Sunday, September 11, 2005

Going Live

So. Um. Hello.

Hmm. It seems to me that I ought to have something to say at this point. One would have thought that, having taken the time and the effort to put together a website, I might be a little more prepared in the posting-on-it front, but alas, I am not. But there you are, reading this, so here goes. Shouldn't you be working, by the way? What if your boss were to catch you reading this? You'd best check and see that no one's coming. Go ahead. I'll wait.

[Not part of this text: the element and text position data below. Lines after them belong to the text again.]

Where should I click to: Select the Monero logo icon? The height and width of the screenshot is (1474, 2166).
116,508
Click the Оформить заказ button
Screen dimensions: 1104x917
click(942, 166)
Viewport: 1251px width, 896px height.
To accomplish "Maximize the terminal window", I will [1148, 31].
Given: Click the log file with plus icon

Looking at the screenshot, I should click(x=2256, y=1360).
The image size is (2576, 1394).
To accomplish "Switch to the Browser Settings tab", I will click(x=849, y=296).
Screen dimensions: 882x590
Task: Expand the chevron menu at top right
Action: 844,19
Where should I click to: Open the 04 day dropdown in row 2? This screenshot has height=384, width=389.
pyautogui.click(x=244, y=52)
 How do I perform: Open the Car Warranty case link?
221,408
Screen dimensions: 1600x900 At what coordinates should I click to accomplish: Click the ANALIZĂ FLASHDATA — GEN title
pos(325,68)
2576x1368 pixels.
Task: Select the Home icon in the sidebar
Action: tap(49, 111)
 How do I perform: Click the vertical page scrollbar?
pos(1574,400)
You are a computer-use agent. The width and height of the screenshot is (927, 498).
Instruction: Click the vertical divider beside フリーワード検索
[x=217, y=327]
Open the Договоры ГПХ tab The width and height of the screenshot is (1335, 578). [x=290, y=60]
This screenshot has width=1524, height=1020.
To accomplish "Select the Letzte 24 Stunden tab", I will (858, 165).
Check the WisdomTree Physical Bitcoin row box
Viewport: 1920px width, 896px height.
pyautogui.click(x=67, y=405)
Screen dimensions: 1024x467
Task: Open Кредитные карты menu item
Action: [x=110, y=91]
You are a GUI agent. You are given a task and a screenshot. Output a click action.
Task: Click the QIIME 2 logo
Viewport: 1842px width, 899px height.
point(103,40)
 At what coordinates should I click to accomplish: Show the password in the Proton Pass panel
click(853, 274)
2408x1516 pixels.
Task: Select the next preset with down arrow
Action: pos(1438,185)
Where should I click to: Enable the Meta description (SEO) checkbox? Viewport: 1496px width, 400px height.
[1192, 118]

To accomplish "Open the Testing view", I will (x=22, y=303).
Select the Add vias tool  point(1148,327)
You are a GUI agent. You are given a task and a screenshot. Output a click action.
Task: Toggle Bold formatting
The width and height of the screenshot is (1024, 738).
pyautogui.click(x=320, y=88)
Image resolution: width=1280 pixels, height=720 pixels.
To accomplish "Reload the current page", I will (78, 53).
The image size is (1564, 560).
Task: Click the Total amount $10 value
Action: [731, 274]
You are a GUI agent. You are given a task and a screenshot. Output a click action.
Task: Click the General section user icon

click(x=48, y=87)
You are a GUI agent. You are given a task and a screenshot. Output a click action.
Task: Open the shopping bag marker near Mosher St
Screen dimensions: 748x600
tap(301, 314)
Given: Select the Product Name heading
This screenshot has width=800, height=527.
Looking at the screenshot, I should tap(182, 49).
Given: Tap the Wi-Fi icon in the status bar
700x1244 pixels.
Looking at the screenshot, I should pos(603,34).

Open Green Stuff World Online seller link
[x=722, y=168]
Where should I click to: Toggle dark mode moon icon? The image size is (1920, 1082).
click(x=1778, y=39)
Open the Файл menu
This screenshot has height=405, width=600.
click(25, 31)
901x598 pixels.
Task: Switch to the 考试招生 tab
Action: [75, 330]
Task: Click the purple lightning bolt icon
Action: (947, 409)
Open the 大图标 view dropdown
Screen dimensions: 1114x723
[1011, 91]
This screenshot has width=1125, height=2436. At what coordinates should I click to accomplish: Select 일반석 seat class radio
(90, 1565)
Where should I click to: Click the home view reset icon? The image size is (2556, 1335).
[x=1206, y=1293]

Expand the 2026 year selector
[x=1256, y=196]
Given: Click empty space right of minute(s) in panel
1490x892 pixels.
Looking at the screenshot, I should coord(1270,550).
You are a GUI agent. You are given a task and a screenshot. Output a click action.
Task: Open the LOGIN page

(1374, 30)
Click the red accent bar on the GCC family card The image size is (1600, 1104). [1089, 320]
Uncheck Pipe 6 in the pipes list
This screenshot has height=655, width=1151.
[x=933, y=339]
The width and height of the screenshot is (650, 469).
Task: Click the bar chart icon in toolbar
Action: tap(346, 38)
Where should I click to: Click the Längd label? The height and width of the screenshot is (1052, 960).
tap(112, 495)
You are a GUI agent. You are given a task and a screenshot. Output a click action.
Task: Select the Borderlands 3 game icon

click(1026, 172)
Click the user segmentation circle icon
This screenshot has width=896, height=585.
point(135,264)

Anyways, welcome to my on-line journal. (I would have said "blog," but every time I type it, I have this nagging feeling that it is lacking an apostrophe, and so I thought I'd avoid the matter altogether.) My name is Chris, as you can plainly see peppered around the page, and I am a writer, in the sense that I get up in the morning and I write. I write mysteries, often (but not always) containing supernatural elements. If I were to have my pick of classifications, I suppose I'd label my writing speculative noir, though that would make for a pretty small section at your local bookstore, and could very well place me alphabetically on a shelf beside Gaiman and Gibson -- good company to keep, but I'd perhaps not fare so well in the company of giants. So I'll simply say that I write what I hope will be considered mainstream thrillers and leave it at that.

A couple of years ago, I began writing a novel. A lot of early mornings and a few hundred pages later, it's nearly done. What, you might ask, does it take to be a working writer? Stick around -- maybe we'll both find out.